___ SUPPLIED ENTRIES ___

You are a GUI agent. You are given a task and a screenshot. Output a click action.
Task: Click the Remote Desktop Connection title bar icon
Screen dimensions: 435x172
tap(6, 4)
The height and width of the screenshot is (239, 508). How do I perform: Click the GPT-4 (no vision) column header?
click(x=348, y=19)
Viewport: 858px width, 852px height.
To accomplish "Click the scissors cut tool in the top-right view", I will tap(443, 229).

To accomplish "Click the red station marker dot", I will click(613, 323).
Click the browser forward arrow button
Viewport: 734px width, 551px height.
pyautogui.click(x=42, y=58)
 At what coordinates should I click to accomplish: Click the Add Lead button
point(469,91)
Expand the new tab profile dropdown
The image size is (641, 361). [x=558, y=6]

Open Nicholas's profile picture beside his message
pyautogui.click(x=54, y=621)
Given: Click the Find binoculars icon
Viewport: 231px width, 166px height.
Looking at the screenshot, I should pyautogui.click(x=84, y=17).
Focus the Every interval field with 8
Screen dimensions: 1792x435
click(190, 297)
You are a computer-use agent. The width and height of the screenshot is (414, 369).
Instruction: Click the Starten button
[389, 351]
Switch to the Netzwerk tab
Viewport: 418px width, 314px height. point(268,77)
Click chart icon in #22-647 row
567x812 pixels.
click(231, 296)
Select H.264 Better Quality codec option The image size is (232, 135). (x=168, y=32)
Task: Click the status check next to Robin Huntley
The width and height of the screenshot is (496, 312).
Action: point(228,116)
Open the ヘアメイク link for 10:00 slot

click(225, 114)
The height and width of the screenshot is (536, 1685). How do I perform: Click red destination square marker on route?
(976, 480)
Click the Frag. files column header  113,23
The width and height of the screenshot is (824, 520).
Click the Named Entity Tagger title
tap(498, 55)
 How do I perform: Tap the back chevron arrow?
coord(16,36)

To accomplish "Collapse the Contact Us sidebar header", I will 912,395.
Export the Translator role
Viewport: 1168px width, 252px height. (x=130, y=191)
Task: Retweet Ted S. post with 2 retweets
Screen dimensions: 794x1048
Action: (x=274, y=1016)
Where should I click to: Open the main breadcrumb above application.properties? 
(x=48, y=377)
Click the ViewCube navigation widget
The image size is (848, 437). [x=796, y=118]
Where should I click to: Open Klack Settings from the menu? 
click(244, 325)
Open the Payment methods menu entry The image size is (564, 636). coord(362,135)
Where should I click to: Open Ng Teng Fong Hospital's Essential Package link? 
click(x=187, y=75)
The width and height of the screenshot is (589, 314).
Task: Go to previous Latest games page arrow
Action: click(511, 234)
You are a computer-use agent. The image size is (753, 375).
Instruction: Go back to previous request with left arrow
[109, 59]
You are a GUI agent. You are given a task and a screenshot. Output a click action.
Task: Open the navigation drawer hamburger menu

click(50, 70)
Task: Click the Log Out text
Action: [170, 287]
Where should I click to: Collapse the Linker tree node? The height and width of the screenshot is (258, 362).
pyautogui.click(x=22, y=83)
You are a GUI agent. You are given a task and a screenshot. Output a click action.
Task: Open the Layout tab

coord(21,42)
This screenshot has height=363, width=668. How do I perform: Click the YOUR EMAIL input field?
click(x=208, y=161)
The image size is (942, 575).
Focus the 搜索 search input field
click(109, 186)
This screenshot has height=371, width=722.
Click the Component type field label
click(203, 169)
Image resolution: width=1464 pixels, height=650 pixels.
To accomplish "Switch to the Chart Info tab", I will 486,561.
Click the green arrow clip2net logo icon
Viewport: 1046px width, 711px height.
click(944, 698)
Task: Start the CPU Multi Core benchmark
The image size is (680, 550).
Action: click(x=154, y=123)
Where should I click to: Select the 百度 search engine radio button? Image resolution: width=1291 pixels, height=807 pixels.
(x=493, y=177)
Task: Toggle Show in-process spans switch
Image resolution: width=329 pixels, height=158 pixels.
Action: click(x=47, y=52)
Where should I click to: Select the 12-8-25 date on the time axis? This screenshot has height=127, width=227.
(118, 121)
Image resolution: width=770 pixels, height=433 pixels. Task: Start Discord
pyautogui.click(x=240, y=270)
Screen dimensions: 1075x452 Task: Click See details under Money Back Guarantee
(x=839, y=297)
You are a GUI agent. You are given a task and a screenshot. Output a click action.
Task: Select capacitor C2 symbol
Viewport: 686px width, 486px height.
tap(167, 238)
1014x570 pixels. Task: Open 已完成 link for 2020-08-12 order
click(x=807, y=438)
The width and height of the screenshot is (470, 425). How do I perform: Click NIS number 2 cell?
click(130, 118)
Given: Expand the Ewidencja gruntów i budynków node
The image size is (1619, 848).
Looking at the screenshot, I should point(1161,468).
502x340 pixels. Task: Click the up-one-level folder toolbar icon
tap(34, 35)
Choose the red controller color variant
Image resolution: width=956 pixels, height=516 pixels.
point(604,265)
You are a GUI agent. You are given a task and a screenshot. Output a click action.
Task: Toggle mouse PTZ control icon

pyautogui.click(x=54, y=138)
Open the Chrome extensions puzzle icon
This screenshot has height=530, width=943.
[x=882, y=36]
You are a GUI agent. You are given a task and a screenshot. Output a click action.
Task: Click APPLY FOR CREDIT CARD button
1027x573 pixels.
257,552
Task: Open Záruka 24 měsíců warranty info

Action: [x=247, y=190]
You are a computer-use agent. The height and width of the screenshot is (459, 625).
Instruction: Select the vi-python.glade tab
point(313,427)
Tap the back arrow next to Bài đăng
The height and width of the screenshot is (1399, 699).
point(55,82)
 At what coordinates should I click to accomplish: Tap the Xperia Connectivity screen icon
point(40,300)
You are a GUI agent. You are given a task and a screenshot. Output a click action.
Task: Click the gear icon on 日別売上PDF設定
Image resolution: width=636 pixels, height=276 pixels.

___

**HOW TO COMPLETE THIS TASK**
Scan the data above. Return every line with "computer" in it.

**COMPLETED EXERCISE**
You are a computer-use agent. The width and height of the screenshot is (414, 369).
You are a computer-use agent. The image size is (753, 375).
You are a computer-use agent. The height and width of the screenshot is (459, 625).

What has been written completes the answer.